[Records from a data collection]
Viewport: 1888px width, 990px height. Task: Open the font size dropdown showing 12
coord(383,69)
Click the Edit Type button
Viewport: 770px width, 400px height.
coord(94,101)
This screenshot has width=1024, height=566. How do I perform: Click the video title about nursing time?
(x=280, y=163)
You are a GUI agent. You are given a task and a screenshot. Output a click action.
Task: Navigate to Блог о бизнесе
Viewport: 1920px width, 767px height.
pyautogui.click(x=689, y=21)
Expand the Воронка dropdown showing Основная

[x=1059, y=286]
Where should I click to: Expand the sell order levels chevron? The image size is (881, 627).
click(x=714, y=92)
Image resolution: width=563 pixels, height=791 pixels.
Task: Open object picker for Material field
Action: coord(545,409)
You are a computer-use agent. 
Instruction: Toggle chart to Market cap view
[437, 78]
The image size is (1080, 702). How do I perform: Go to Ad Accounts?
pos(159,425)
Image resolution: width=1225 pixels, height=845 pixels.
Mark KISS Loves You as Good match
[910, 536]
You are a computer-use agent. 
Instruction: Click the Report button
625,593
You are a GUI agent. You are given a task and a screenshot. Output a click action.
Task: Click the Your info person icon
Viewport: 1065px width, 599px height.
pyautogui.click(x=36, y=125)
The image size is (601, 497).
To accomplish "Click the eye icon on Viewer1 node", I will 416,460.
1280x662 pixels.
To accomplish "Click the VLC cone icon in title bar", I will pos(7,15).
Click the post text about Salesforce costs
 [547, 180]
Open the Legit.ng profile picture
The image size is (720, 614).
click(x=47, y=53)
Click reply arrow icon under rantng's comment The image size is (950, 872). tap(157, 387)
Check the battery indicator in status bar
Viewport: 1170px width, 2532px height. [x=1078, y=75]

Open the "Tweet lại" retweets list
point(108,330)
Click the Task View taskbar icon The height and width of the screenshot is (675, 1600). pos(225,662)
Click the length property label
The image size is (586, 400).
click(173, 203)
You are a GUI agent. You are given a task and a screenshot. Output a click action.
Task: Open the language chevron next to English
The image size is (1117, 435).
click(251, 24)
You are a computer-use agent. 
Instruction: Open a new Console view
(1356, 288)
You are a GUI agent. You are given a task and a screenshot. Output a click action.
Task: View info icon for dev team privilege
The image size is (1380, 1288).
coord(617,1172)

# Task statement
Write out every line from the data above that includes "info".

# Exercise solution
Task: Click the Your info person icon
Task: View info icon for dev team privilege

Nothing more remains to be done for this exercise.